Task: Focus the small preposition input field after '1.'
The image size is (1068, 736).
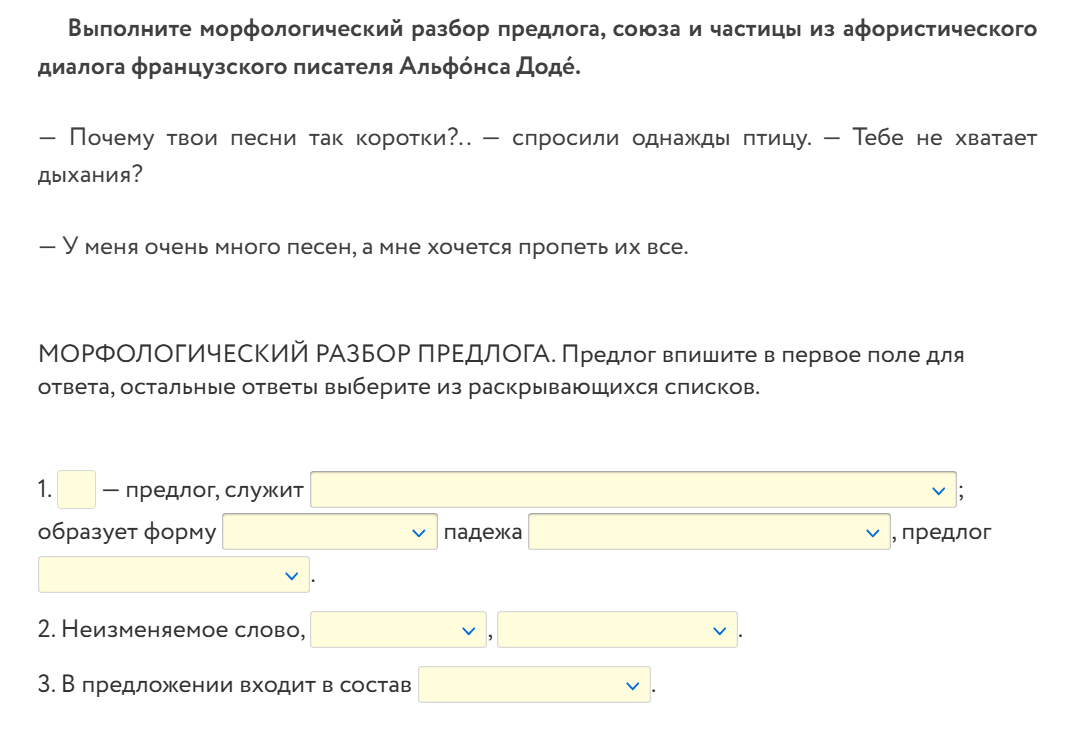Action: tap(76, 490)
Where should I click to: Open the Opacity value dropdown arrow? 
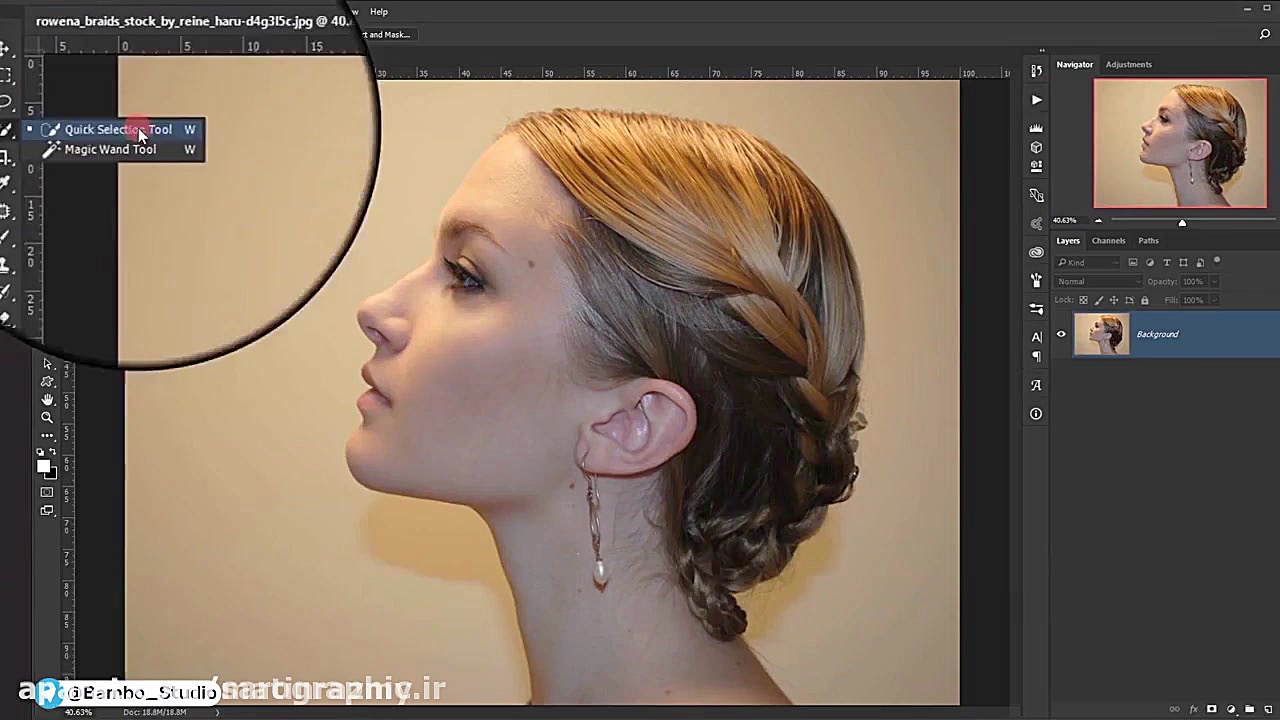[x=1214, y=281]
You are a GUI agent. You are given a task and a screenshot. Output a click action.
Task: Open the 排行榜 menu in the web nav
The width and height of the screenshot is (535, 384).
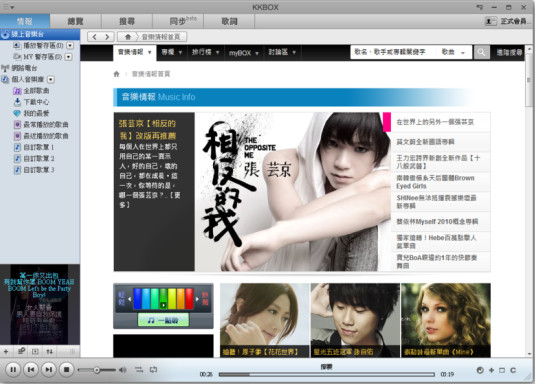[x=205, y=53]
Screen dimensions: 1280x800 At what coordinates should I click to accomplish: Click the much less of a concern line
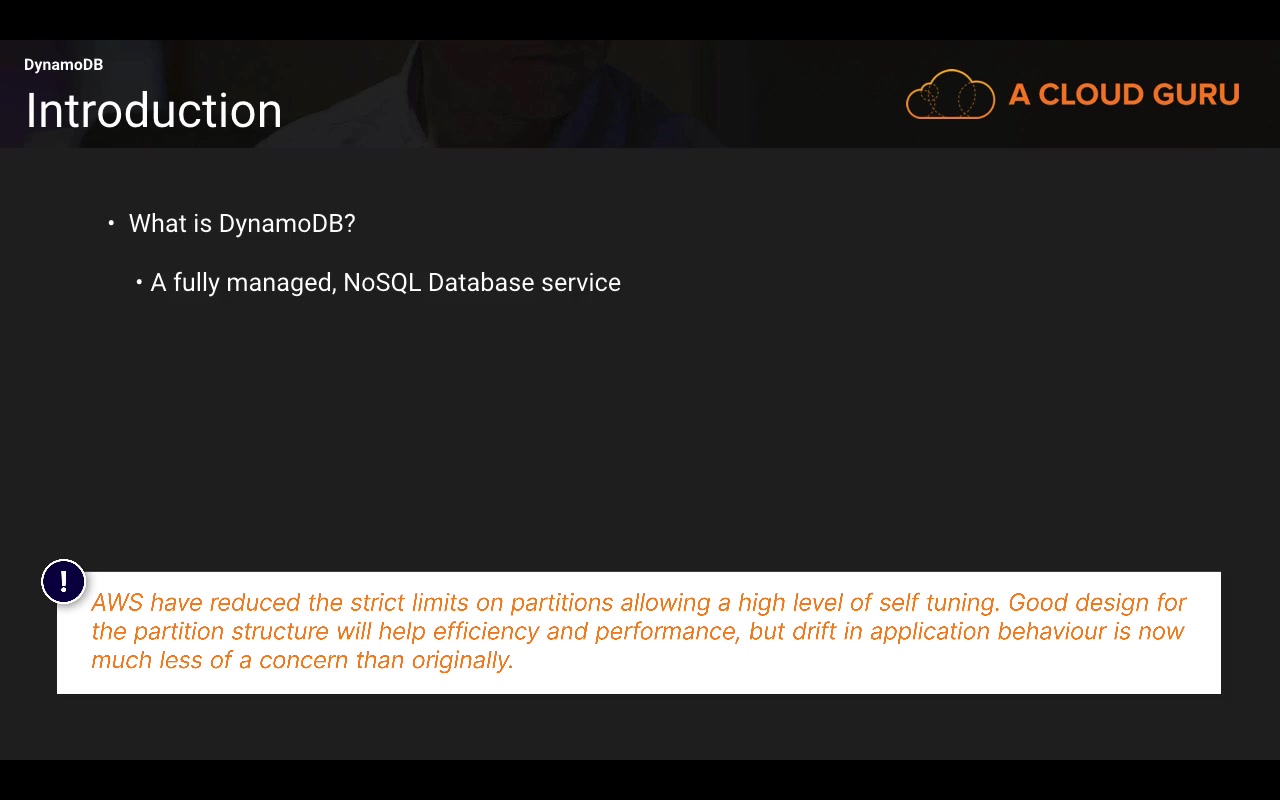pyautogui.click(x=302, y=660)
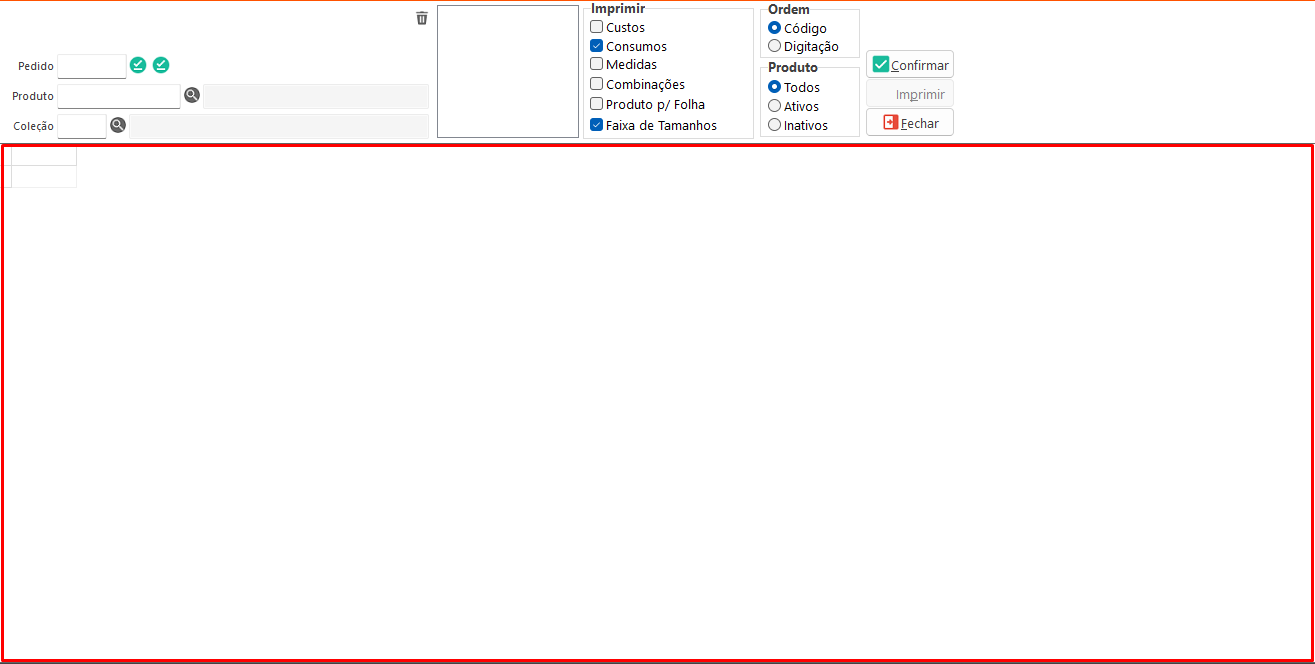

• _EXERCISE PROMPT_: Line for line, retype the material exactly, omitting any pictures.

• _RESULT OF THIS EXERCISE_:
Task: Focus the small preposition input field after '1.'
The image size is (1068, 736).
Action: tap(76, 490)
Where should I click to: Open the Opacity value dropdown arrow? 
[x=1214, y=281]
You are a GUI agent. You are given a task and a screenshot. Output a click action.
Task: Open the 排行榜 menu in the web nav
The width and height of the screenshot is (535, 384).
[x=205, y=53]
Screen dimensions: 1280x800 At what coordinates should I click to accomplish: Click the much less of a concern line
pyautogui.click(x=302, y=660)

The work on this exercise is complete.